- Work order -
Every line with the string "Switch" must be copied from the entries below.

── Available data

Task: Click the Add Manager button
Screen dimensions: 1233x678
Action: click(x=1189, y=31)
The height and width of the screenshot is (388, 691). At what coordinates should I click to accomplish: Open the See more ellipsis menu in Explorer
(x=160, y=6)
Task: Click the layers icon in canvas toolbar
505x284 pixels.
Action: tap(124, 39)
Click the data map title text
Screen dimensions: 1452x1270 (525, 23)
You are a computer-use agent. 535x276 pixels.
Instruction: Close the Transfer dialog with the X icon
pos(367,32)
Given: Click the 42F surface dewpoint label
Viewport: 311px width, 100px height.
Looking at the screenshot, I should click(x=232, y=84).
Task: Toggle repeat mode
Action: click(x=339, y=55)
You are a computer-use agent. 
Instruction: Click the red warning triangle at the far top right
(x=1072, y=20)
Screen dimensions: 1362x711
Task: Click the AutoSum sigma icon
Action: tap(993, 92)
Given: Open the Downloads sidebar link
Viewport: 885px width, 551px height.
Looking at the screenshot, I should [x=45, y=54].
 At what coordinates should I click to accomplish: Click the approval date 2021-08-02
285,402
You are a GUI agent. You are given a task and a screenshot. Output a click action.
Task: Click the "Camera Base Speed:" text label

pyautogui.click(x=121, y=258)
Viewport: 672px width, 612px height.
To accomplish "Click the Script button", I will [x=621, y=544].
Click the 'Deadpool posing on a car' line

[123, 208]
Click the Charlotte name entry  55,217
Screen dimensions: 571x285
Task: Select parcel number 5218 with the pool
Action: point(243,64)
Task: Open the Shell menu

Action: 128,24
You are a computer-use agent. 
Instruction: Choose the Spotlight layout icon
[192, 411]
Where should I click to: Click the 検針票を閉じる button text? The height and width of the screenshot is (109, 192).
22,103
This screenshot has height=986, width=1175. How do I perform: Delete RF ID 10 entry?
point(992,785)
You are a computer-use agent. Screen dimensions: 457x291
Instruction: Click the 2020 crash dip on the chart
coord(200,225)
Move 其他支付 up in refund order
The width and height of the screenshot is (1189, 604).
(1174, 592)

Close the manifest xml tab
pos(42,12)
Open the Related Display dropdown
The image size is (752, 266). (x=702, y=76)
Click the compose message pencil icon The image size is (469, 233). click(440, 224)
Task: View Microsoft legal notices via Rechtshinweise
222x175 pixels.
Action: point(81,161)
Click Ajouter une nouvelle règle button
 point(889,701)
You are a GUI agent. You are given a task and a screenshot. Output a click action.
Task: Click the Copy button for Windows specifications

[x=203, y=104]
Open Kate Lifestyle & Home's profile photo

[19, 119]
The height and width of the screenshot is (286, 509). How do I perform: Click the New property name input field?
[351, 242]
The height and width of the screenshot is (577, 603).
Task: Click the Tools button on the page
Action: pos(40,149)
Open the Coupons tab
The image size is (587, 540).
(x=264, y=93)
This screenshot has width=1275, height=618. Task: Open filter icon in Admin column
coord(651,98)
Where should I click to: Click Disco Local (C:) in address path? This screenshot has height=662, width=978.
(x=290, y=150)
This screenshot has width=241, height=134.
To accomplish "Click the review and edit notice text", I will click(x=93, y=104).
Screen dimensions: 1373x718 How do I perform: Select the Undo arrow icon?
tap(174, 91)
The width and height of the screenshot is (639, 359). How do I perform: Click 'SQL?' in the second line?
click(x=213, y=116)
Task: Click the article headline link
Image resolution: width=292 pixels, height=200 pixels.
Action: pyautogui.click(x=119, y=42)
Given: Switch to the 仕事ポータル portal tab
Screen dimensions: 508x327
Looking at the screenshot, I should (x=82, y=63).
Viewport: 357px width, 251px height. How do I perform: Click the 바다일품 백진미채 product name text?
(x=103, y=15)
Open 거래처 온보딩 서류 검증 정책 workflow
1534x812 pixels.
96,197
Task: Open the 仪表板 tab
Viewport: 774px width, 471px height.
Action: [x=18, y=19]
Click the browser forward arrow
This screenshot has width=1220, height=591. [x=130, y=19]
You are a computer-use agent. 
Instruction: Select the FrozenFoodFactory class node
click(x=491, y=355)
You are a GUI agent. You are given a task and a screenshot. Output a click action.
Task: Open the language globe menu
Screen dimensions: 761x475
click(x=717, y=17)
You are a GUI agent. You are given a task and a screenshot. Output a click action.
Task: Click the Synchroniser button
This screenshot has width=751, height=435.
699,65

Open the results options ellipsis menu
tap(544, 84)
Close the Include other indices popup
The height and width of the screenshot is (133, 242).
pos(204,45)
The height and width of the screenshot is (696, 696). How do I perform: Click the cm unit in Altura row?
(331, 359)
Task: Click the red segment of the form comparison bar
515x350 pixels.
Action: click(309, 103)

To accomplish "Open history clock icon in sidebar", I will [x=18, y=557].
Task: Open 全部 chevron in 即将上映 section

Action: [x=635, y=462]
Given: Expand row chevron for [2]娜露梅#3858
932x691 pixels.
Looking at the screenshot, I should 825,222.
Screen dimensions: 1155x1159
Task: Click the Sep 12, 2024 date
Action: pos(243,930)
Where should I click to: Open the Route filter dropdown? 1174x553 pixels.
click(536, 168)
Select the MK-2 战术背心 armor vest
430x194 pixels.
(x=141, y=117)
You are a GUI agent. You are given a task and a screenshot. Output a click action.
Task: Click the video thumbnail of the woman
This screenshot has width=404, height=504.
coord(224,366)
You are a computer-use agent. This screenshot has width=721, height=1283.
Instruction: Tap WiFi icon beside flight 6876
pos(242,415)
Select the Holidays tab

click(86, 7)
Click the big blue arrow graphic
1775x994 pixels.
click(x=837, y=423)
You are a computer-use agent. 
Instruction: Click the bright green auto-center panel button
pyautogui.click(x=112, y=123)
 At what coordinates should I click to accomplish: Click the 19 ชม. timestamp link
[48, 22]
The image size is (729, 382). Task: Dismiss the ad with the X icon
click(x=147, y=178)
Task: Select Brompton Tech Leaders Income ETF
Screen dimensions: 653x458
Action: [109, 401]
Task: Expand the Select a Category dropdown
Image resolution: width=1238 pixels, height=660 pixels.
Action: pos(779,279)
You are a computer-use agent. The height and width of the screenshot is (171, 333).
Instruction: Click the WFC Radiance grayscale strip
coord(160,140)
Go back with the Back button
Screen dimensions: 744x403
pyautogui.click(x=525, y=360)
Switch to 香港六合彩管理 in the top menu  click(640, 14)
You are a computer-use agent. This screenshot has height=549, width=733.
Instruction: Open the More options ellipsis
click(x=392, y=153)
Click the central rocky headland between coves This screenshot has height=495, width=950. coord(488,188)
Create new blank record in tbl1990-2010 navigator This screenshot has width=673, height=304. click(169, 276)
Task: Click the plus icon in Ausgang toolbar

────

- Result of the task -
Given: Switch to the 仕事ポータル portal tab
Switch to 香港六合彩管理 in the top menu  click(640, 14)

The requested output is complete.